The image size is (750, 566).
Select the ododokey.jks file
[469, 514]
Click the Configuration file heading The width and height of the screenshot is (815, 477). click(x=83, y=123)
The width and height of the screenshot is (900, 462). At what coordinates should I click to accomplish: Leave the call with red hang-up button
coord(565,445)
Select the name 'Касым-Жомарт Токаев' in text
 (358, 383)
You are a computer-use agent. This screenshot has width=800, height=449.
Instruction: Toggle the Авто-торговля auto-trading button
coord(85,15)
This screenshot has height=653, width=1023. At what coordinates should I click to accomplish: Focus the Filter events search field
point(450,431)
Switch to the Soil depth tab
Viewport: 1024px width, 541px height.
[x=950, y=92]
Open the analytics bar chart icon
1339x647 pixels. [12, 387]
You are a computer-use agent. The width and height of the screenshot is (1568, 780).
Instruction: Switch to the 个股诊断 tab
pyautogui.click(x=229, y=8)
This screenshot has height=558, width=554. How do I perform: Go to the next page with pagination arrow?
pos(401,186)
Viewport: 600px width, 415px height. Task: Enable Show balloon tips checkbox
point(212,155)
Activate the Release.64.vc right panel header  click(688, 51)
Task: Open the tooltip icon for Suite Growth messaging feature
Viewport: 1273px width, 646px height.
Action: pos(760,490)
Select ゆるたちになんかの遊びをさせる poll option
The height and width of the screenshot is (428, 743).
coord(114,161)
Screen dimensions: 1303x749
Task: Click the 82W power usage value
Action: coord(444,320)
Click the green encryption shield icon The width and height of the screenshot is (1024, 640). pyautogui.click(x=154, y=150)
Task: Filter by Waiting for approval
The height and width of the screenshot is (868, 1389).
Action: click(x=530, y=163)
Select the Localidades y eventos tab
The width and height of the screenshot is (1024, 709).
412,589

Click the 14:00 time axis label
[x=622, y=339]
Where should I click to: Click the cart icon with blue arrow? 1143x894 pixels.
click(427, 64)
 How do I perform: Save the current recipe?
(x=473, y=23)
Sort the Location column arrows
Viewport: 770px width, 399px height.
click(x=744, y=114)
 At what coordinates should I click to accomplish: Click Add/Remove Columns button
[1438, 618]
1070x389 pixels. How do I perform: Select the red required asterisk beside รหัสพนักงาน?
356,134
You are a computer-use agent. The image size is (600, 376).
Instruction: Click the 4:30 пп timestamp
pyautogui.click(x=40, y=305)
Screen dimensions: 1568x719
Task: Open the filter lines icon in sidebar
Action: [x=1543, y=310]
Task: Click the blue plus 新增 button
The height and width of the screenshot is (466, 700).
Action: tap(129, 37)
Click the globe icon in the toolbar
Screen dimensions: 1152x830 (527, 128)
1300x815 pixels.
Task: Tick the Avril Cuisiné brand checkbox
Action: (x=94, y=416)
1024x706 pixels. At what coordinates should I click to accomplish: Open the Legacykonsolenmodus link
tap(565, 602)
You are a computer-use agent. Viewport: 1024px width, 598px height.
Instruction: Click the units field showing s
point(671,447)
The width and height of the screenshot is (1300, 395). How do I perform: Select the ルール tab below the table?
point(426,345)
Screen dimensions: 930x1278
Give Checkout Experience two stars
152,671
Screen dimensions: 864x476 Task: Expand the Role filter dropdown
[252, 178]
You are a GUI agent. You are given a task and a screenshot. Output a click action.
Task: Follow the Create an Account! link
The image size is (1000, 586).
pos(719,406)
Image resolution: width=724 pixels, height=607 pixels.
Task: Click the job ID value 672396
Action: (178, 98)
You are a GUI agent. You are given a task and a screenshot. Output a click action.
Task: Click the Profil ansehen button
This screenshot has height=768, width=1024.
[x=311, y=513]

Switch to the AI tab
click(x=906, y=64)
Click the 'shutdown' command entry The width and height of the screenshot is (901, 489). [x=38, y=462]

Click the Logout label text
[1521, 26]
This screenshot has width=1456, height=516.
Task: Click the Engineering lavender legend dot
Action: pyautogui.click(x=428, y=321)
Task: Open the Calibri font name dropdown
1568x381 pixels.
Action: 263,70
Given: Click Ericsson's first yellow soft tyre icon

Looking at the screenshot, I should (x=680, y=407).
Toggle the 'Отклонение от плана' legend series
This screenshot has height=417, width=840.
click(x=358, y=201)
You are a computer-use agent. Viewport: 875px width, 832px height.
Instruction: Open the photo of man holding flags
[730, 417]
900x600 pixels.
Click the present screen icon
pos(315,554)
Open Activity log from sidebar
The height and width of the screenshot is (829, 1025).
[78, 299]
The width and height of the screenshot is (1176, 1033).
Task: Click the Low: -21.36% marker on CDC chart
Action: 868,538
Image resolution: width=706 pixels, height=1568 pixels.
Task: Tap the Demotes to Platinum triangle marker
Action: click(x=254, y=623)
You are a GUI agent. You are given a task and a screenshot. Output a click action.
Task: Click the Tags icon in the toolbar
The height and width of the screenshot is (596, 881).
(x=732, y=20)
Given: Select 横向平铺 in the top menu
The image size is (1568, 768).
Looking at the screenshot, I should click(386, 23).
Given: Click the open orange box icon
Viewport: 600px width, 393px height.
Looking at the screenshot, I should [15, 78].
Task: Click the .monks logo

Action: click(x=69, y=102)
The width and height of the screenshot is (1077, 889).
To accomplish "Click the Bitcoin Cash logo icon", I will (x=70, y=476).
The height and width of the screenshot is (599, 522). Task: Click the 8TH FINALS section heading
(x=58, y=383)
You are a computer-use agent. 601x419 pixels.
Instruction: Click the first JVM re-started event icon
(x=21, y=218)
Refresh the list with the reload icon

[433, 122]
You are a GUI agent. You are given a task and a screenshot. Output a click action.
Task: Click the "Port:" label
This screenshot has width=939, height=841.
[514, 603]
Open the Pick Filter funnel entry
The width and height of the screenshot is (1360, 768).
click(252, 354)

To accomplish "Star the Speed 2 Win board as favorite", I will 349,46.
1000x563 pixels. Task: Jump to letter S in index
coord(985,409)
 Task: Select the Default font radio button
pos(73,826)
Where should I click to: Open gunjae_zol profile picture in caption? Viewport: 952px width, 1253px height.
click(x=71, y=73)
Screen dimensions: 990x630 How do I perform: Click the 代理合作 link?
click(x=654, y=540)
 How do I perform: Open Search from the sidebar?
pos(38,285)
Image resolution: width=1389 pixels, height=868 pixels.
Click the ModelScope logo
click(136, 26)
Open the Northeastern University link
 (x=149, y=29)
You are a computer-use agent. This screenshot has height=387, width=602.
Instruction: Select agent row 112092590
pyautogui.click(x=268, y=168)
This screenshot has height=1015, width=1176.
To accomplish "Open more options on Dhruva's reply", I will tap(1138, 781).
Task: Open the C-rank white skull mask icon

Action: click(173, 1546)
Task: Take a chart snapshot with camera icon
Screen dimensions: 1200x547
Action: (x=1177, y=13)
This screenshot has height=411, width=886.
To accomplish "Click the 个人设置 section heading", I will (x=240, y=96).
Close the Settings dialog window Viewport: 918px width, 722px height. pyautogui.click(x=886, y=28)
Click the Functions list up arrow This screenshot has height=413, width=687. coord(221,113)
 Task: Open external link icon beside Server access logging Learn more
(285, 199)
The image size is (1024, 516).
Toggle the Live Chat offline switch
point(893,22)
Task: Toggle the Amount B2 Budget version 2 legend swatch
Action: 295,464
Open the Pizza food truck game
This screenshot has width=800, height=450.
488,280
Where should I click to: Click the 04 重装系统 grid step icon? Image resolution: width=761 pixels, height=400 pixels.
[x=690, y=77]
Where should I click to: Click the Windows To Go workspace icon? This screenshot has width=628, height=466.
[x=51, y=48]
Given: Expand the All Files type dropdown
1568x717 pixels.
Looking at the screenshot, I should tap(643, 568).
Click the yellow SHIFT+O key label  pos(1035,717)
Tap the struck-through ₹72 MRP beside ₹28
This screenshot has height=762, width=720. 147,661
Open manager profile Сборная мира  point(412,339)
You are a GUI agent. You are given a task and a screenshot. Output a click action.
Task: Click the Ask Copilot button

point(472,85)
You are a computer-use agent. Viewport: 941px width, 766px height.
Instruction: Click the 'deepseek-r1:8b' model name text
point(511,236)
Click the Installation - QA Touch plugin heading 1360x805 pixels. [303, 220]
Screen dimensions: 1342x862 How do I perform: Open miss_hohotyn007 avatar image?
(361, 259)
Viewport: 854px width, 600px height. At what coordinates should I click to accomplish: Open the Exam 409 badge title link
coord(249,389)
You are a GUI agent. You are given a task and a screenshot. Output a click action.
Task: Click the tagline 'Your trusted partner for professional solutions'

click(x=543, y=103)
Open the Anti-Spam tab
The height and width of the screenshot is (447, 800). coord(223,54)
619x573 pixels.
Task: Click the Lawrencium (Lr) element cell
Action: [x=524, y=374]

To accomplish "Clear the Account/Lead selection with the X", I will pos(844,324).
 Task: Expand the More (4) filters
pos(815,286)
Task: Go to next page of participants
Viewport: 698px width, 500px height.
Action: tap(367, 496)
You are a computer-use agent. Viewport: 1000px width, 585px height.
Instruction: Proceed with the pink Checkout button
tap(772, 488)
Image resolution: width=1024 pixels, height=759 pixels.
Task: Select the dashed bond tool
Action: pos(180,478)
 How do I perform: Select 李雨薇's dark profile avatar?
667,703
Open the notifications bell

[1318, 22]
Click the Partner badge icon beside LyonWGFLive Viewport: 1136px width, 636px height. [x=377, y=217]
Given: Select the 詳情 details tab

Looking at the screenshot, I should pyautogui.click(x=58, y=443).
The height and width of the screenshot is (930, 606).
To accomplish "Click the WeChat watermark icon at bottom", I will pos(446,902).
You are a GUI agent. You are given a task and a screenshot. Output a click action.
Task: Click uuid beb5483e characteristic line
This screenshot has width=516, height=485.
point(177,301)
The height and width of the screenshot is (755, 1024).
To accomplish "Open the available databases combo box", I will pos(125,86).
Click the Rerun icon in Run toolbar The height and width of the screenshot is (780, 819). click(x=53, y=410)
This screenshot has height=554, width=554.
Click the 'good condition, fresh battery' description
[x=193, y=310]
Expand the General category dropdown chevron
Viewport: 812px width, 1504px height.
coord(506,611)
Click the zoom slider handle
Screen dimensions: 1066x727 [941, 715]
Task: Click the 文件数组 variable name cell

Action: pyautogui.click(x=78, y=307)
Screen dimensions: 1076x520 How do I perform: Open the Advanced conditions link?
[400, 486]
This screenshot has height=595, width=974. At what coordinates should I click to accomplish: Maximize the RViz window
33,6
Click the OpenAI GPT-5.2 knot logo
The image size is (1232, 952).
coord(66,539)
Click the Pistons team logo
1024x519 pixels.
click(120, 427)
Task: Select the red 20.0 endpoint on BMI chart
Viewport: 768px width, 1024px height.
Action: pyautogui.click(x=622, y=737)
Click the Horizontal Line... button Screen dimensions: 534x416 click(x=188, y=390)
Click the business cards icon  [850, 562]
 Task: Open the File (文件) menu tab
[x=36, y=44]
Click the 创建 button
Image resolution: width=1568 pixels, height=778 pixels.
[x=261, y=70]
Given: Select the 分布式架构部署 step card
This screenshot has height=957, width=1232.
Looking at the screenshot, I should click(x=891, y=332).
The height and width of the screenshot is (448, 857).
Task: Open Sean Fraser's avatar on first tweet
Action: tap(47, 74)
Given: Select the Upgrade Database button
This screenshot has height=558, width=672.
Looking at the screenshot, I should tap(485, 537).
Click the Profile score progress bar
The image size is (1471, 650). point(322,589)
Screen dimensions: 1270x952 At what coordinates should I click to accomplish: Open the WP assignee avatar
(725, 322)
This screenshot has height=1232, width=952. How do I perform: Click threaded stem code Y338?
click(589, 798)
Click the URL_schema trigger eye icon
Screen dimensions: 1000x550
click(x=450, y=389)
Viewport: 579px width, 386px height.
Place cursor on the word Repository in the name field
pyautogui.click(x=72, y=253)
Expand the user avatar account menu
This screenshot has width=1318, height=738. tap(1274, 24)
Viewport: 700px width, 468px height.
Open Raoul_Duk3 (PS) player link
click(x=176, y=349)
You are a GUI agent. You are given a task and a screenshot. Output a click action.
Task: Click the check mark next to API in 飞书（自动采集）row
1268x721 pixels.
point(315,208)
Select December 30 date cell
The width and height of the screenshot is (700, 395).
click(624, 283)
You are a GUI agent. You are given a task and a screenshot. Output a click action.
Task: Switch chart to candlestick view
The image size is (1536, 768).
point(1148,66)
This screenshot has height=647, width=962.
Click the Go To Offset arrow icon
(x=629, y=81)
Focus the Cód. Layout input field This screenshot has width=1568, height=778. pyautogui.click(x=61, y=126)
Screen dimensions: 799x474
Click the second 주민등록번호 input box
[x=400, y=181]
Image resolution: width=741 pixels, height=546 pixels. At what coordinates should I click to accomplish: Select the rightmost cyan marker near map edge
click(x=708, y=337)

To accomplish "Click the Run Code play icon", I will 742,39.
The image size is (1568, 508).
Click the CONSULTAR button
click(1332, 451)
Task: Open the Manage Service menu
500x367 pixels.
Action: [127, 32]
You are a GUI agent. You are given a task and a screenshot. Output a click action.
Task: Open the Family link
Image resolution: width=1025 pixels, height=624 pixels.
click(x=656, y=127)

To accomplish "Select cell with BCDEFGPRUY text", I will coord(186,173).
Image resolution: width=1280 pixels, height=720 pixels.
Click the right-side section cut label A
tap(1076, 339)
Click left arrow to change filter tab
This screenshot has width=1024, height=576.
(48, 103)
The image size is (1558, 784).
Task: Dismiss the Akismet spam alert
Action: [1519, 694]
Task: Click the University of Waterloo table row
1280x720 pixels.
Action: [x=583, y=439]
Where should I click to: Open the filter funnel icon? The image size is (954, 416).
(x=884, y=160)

__GOAL OF THE EXERCISE__.
What is the number of lines in the data that include "will"? Answer with that number alone.

__TASK SOLUTION__.
9